6月13日(月)に出掛けた、新橋演舞場六月大歌舞伎夜の部の演目は次の三つ。
一 吹雪峠
二 夏祭浪花鑑
三 色彩間苅豆(いろもようちょっとかりまめ)かさね
二は、団七九郎兵衛を吉右衛門が、一寸徳兵衛を仁左衛門が演じ、夜の部はこの看板役者二人が目玉ですが、私には吹雪峠と色彩間苅豆が、殊の外、分かりやすく面白かった。(右:吉右衛門 左:仁左衛門)
吹雪峠は新作歌舞伎で、直吉を染五郎、助蔵を愛之助、おえんを孝太郎と、若手3人が演じます。幕が開け、周り舞台が姿を現すと、荒れ狂う吹雪の中、必死の思いで峠の山小屋に辿り着く二人の男女、助蔵とおえん。
実はおえんは、助蔵の兄貴分直吉の女房でしたが、助蔵と密通を重ねる仲となり、駆け落ちの逃避行の最中なのでした。暖を取る二人の前に、偶然にも直吉が現れます。ひたすら詫びる二人を許す直吉。おえんが、咳がむせ薬が飲めない助蔵に口移しで薬を飲ませるなど、仲睦まじい二人の姿を目の当たりにして、嫉妬心からか耐えられなくなり、殺気立った形相の直吉は「許した俺の気持ちに免じて、ここを出ていけ」と怒鳴ります。
二人は已む無く猛吹雪の外へ転がり出ますが、耐えきれず直吉の居る小屋に舞い戻り、刀を抜いた直吉に二人は銘々に命乞いを始めます。最後には死の恐怖から、自我を剥き出しにして、互いに罵り合しあう始末。固く結ばれていたかに見えた二人の、瞬時に激変する姿。直吉は小屋を飛び出し、小屋には二人が残されますが・・・。ここで幕。その後二人にはどんな世界・会話が待っているのかと。ここからは観たものの想像の世界です。
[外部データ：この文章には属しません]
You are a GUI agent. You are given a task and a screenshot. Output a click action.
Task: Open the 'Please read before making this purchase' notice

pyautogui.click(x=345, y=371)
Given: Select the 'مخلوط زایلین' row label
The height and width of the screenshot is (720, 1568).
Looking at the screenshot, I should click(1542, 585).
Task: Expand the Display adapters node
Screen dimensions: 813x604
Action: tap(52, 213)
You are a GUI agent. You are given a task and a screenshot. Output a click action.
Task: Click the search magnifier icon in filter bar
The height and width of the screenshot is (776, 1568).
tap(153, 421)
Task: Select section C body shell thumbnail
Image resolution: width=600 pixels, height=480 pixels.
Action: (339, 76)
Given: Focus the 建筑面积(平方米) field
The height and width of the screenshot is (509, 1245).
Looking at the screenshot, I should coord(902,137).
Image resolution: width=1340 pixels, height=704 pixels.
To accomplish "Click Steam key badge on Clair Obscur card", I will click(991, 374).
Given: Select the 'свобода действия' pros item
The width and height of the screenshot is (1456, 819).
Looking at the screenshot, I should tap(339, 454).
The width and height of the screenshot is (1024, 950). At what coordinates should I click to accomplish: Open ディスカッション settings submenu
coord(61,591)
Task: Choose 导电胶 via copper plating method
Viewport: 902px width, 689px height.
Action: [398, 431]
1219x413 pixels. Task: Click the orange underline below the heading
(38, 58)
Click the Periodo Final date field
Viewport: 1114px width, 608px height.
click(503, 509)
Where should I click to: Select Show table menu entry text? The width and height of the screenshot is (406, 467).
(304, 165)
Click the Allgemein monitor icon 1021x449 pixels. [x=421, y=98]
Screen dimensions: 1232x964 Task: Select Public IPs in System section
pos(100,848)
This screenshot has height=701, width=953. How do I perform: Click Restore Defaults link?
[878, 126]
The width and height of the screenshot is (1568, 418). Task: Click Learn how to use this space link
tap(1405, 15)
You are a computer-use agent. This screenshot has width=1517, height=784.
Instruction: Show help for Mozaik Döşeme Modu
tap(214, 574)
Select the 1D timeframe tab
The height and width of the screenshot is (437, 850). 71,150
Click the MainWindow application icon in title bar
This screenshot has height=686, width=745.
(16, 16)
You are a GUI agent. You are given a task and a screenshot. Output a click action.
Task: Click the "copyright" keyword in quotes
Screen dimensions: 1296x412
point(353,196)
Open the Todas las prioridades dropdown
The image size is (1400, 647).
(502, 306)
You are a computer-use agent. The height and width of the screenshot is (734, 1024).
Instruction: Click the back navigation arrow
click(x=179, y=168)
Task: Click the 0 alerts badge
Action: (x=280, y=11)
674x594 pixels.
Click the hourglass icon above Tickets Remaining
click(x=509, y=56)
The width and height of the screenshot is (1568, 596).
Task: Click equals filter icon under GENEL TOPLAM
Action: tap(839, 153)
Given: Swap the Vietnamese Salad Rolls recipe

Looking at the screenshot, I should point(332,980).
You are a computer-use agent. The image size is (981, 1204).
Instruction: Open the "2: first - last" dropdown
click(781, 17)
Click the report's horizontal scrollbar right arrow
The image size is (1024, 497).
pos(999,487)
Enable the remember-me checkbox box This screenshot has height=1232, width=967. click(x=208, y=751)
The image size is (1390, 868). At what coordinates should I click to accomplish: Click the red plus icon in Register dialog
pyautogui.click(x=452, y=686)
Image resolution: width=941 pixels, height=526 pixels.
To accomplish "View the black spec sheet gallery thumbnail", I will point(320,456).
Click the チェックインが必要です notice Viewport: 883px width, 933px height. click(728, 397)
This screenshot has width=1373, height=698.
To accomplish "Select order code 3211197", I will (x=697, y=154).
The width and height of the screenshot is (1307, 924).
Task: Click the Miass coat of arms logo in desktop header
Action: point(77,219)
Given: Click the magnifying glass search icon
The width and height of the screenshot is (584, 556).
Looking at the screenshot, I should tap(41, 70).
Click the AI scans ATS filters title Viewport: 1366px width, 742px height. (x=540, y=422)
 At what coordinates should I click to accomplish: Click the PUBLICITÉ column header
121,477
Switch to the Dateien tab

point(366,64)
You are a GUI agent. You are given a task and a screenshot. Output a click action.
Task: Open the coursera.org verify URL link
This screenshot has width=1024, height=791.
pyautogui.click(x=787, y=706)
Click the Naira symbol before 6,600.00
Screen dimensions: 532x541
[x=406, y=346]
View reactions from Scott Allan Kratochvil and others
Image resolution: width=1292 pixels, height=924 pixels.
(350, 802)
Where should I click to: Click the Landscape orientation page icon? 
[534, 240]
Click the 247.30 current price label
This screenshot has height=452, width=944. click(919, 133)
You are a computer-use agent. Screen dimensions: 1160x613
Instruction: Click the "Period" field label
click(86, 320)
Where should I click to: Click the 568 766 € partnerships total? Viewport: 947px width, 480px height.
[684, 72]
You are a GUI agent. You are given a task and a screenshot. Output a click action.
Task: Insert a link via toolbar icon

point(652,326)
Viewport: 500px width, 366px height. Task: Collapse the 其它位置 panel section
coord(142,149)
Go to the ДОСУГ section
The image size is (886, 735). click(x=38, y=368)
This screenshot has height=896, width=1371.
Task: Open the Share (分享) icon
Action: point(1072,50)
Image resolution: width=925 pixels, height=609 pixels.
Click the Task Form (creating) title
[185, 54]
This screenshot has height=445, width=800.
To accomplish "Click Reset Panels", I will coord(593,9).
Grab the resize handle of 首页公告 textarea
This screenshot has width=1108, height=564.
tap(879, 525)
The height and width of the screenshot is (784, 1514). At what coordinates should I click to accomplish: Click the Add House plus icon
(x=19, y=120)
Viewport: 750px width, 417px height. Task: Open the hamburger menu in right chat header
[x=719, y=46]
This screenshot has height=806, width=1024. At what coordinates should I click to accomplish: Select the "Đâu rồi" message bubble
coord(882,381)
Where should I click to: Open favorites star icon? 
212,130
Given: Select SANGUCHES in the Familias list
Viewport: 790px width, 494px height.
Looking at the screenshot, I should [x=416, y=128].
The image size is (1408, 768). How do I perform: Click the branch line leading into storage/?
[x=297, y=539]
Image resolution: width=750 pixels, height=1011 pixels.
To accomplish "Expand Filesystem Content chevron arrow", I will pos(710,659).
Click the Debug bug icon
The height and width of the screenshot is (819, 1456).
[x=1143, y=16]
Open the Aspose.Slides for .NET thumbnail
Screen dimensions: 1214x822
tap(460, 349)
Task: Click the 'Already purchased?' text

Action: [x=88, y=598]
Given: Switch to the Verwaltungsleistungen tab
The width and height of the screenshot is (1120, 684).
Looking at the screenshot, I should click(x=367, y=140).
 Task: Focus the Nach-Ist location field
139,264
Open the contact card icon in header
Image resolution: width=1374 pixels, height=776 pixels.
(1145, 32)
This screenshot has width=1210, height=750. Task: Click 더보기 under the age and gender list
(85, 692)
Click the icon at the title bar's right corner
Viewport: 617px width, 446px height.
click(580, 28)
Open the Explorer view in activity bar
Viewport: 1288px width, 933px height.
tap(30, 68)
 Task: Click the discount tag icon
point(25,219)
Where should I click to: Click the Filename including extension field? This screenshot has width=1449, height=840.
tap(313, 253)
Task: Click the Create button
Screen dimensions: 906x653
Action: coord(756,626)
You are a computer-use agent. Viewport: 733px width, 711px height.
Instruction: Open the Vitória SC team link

小説家や映画なら、山小屋でのあまりの偶然の出会いに白けてしまいそうですが、偶然に出会ってしまった場面設定のなかでの、3人の心理の変化の表現こそが歌舞伎の見せ場だと知ります。前から14列目で、表情の変化が確とは読み取れませんが、十分に伝わってくる雰囲気。3人の心境に合わせるかの様な音響と照明の効果。見応えある出来栄えでした。